El Porsche con el que todo comenzó: el modelo 356 se fabricó en versiones coupé y descapotable, y rápidamente ganó popularidad en Europa y EE. UU. gracias a sus excelentes características de conducción y a su alta calidad de fabricación. Sin embargo, esto tenía un precio, y el importador estadounidense de Porsche —Max Hoffmann— sugirió a Porsche fabricar un deportivo más barato y sencillo, capaz de competir con los numerosos modelos británicos de Triumph y MG (!). Ferry Porsche le hizo caso y, en 1954, se presentó el speedster como modelo básico con parabrisas rebajado, ventanas laterales de plástico, asientos de cubo y una capota que no resultaba muy práctica.
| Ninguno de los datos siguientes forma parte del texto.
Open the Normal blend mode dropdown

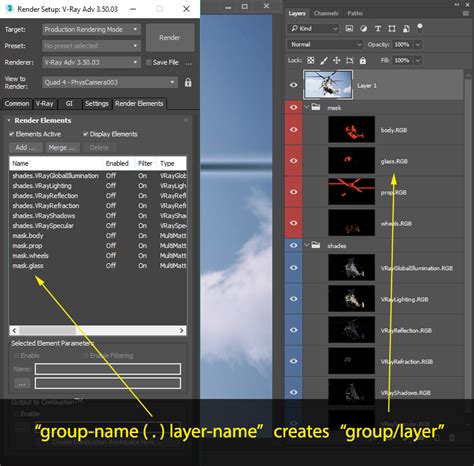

El modelo resultó ser un gran éxito, especialmente en EE. UU., donde, entre otros, el propietario quizá más famoso fue el actor James Dean. En 1958, el speedster fue sustituido por el «Convertible D» (D por Drauz, que fabricaba las carrocerías), que presentaba un parabrisas ligeramente más alto y algo más de equipamiento, pero seguía siendo mucho más espartano y barato que el más cómodo Cabriolet. En 1959 se presentó el Roadster, fabricado por Drauz sobre la carrocería T5 durante los dos primeros años y, a partir de 1961, sobre la carrocería T6 por la empresa belga D’leteren.
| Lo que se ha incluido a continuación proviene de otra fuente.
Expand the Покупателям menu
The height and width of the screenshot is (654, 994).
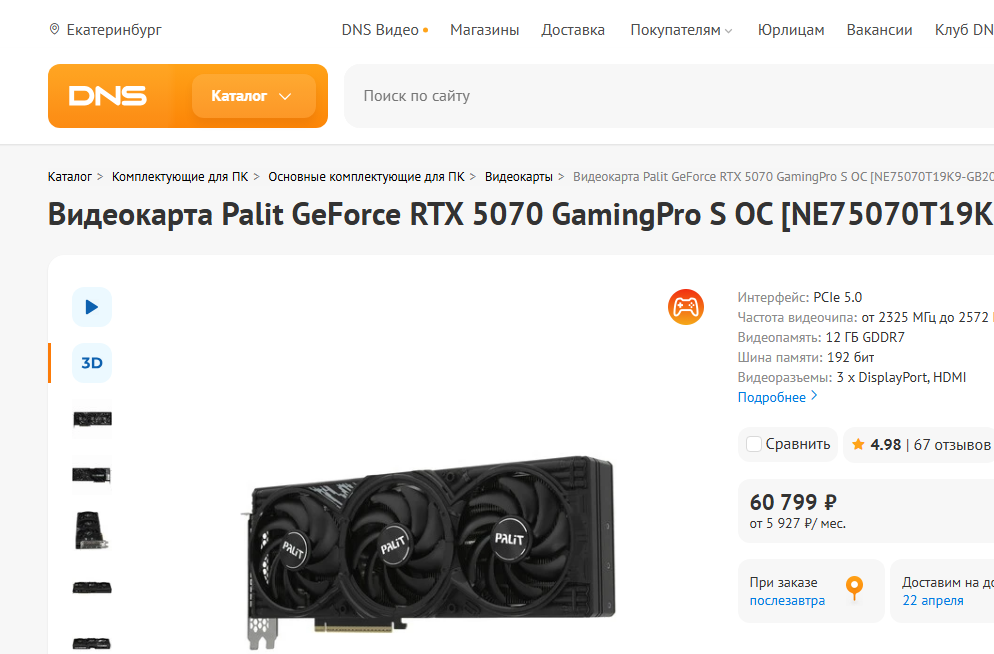click(681, 30)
Este coche es un Roadster T5 fabricado el 23 de mayo de 1960 en el clásico color Silver Metal (Silbermetall 6006A) con interior rojo. Según el libro de mantenimiento original, el coche se entregó nuevo en Nueva Jersey (EE. UU.) y cuenta con una documentación muy completa de los historiales de servicio y mantenimiento, incluyendo pruebas de que se instaló un motor de recambio en 2010. En 2012, el coche fue importado a Bélgica, donde pasó a formar parte de una importante colección. Siempre ha sido cuidadosamente mantenido, incluyendo una revisión a fondo que superó los 11 000 euros. En 2025, el coche llegó a Dinamarca, donde recibió un servicio completo, incluyendo neumáticos nuevos de alta calidad con especificaciones originales, y se conduce tan bien como se ve.
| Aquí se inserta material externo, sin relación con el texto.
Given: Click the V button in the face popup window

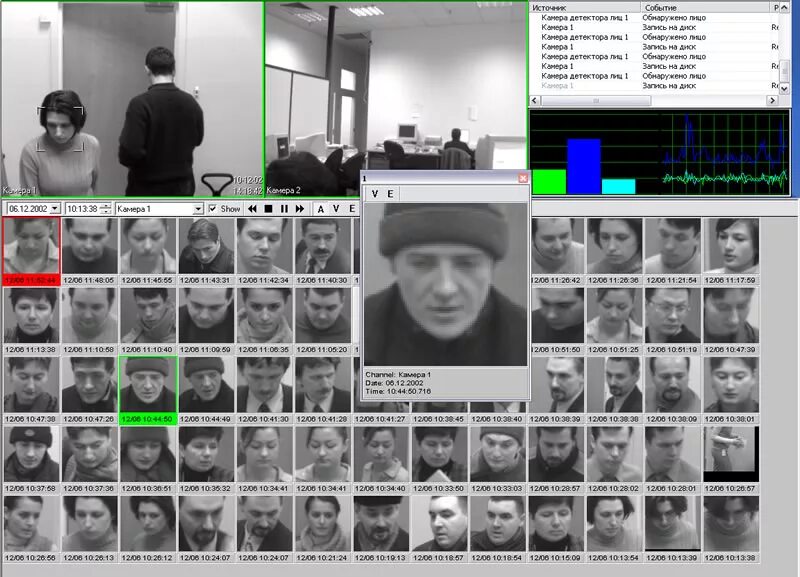Looking at the screenshot, I should pos(375,193).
Es un auténtico placer ponerse al volante. La posición de conducción es bastante baja, por lo que incluso las personas altas encontrarán una postura cómoda, y la vista de los hermosos diales VDO en el salpicadero clásico siempre te hará sonreír. ¡Y se conduce de maravilla! El motor Super 90 tiene mucho par, el cambio de marchas funciona con suavidad y no tendrás ningún problema para seguir el ritmo del tráfico actual. Los frenos, recién renovados y revisados, funcionan bien. Aunque no se trata de un coche de carreras, se disfruta mejor en una carretera sinuosa de campo, donde el sonido del motor y el aire fresco lo combinan todo, lo que te hará sonreír de oreja a oreja. El habitáculo se ha renovado con unos magníficos asientos de cubo —los asientos confort originales vienen con el coche—, todos ellos tapizados con cuero de primera calidad. El coche está totalmente listo para que lo disfrute el próximo entusiasta y tiene un precio bastante atractivo en comparación con el mercado internacional.